Ce règlement des comptes publiques, alors que la virulence du Covid-19 est loin d’être maîtrisée, n’est pas étranger à la suite des événements. En effet, selon le calendrier électoral, un nouveau président sera élu d’ici sept mois et Moreno, certainement rassuré par le sort de son ex-allié, poursuit son mandat avec l’idée d’aller au but d’une perspective de réélection. En outre, il a dit à plusieures reprises que son ennemi juré devrait rentrer au pays pour se rendre à la justice. Or, si la continuité de la carrière politique de Rafael Correa semble sérieusement compromise, le Conseil national électoral vient de jeter un gros caillou sur son chemin de retour. 

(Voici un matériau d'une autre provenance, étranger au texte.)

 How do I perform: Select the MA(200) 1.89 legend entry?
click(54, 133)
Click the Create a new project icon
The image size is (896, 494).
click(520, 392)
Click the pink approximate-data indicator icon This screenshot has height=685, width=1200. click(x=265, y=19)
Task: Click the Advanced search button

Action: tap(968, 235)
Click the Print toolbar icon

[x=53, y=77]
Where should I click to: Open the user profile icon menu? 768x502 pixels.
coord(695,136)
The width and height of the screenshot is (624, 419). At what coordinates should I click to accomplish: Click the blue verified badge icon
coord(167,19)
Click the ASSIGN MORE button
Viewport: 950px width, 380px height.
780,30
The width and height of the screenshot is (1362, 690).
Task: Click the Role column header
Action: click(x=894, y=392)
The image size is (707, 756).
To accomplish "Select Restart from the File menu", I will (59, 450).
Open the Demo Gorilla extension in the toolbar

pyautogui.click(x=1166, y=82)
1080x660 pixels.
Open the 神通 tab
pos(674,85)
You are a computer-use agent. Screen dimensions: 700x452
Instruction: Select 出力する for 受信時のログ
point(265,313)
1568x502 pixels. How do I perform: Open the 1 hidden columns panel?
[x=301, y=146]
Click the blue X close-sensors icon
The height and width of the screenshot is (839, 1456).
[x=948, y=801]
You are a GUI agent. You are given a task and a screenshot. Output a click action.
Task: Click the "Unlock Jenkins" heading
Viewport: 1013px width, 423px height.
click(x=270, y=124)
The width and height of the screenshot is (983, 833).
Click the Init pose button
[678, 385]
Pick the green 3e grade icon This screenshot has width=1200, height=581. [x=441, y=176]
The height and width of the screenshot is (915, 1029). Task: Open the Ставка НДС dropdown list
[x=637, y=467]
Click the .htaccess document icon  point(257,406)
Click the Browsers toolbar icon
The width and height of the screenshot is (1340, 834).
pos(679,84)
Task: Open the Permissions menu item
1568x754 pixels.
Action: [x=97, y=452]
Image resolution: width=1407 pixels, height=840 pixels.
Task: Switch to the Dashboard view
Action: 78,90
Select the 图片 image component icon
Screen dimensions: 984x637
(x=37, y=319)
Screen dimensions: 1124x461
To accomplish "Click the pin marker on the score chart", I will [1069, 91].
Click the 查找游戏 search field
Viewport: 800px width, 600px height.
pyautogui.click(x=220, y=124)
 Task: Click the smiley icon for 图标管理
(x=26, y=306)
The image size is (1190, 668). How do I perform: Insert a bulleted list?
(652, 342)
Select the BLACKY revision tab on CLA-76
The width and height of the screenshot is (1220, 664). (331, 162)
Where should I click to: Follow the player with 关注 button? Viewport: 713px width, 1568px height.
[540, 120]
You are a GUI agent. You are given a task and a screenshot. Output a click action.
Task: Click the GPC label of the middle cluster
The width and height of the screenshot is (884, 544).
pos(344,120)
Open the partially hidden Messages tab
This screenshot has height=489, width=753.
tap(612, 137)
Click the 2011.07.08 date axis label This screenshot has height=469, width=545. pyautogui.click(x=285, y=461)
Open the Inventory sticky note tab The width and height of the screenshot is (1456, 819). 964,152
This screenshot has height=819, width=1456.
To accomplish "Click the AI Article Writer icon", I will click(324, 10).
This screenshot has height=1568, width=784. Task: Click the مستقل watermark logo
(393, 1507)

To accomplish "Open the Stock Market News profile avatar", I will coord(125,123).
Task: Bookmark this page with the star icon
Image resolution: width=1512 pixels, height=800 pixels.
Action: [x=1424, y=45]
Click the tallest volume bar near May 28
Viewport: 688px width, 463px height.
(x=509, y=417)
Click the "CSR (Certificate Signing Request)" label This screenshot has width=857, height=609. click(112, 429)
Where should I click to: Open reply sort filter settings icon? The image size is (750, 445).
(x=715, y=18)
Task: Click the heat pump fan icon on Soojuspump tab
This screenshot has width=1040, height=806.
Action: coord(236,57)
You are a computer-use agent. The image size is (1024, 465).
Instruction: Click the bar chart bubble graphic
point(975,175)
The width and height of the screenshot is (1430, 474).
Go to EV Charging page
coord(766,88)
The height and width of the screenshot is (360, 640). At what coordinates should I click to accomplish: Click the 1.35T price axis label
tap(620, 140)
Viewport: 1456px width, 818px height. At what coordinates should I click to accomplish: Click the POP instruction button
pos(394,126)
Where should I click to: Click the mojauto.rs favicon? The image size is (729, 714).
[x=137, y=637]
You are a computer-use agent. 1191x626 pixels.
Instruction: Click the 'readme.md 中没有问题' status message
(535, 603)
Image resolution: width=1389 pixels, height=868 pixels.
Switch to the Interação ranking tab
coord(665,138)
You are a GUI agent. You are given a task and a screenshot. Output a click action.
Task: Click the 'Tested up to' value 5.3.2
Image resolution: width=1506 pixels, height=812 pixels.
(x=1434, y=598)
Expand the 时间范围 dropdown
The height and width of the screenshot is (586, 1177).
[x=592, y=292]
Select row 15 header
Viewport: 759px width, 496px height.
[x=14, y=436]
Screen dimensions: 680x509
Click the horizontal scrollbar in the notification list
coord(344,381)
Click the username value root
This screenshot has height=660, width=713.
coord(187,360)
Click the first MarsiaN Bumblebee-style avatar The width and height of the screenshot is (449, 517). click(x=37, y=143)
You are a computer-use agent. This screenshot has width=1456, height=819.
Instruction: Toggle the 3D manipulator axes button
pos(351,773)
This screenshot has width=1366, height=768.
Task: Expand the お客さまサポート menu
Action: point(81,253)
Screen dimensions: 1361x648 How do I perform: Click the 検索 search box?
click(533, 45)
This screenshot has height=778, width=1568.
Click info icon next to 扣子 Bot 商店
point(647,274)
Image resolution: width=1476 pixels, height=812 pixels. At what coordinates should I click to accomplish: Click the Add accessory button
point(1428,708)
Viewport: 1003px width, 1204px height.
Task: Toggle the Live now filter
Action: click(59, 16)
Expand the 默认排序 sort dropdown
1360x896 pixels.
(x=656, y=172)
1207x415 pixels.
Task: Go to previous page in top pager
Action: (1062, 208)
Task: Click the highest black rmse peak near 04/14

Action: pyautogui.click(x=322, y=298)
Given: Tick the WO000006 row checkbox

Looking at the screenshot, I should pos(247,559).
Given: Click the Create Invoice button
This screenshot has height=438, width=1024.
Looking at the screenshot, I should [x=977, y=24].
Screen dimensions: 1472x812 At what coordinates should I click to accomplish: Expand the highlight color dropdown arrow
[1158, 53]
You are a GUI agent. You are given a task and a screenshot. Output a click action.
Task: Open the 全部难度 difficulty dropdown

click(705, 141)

La veille de sa condamnation, le parti Fuerza Compromiso Social avait été suspendu pour « irrégularités » dans la procédure d’enregistrement des partis candidats. Par conséquent, la force politique fidèle à l’ancien président ne pourra pas participer aux élections présidentielles et législatives de 2021. Cette décision d’exclusion ne fait qu’étayer davantage la théorie du complot avancée par l’intéressé lui-même, qui peut compter sur le soutien d’acolytes tels que des juristes, des analystes politiques, des organisations sociales et des personnalités d’Équateur et d’autres pays.